REPUBLIKA.CO.ID, JAKARTA -- Karena sultan adalah penguasa kerajaan Ottoman, pusat pemerintahan selalu berada di mana ia berada. Ini berarti sistem terbaik untuk istana, tetapi ketika ia meninggalkan tempat tinggalnya, pemerintahan akan mengikuti.
Sebelum Selim II (1566-74) naik takhta, absensinya dari takhta sering kali terjadi karena sultan sering memimpin ekspedisi militer secara langsung, dan sering kali absen dari ibu kota selama masa gerakan. Ketika ini terjadi, beberapa menteri sultan akan memantau gerakan.
Demikian juga para bendahara yang membayar upah dan membuat pembelian, dan para juru tulis dengan catatan keuangan maupun catatan-catatan lainnya, misalnya, kematian dalam peperangan dan penunjukan baru untuk menggantikan mereka. Sultan-sultan pada masa awal sangat aktif.
Ibnu Battuta pada tahun 1333 menggambarkan Orhan (1324-62) yang memiliki "hampir seratus benteng yang ia kunjungi secara terus-menerus dan membenahinya". Pada abad berikutnya, para sultan menjadi mempunyai waktu luang lebih banyak daripada di masa Orhan.

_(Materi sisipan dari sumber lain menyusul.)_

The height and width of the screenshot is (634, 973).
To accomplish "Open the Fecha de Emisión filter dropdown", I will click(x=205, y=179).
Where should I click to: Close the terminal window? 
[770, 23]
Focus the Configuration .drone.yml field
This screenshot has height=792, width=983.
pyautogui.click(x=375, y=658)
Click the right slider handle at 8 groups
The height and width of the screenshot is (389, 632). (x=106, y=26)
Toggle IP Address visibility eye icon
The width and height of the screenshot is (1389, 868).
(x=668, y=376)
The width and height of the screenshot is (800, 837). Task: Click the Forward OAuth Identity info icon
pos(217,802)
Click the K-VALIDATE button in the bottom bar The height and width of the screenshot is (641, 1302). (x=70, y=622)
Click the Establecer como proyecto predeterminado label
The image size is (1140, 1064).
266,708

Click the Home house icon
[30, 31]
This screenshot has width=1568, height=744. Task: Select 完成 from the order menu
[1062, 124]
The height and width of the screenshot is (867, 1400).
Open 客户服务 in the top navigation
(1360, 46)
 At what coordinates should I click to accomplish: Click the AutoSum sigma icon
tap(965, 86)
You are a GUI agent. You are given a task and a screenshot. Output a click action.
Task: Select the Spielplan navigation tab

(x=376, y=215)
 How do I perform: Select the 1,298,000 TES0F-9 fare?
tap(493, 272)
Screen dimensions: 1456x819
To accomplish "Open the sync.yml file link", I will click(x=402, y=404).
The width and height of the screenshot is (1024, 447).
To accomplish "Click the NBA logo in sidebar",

Namun, seorang analis yang mengumpulkan kronologi pemerintahan Murad II (1421-51) masih mencatat sultan selama musim panas pergi dalam gerakan perang, tinggal di ibu kotanya, Edirne, atau pergi ke peristirahatan musim panas. Mehmed II (1451-81) tampaknya melanjutkan cara menghabiskan waktunya di padang rumput di ketinggian, setidaknya untuk menghindar dari epidemi campak yang menyerang Istanbul.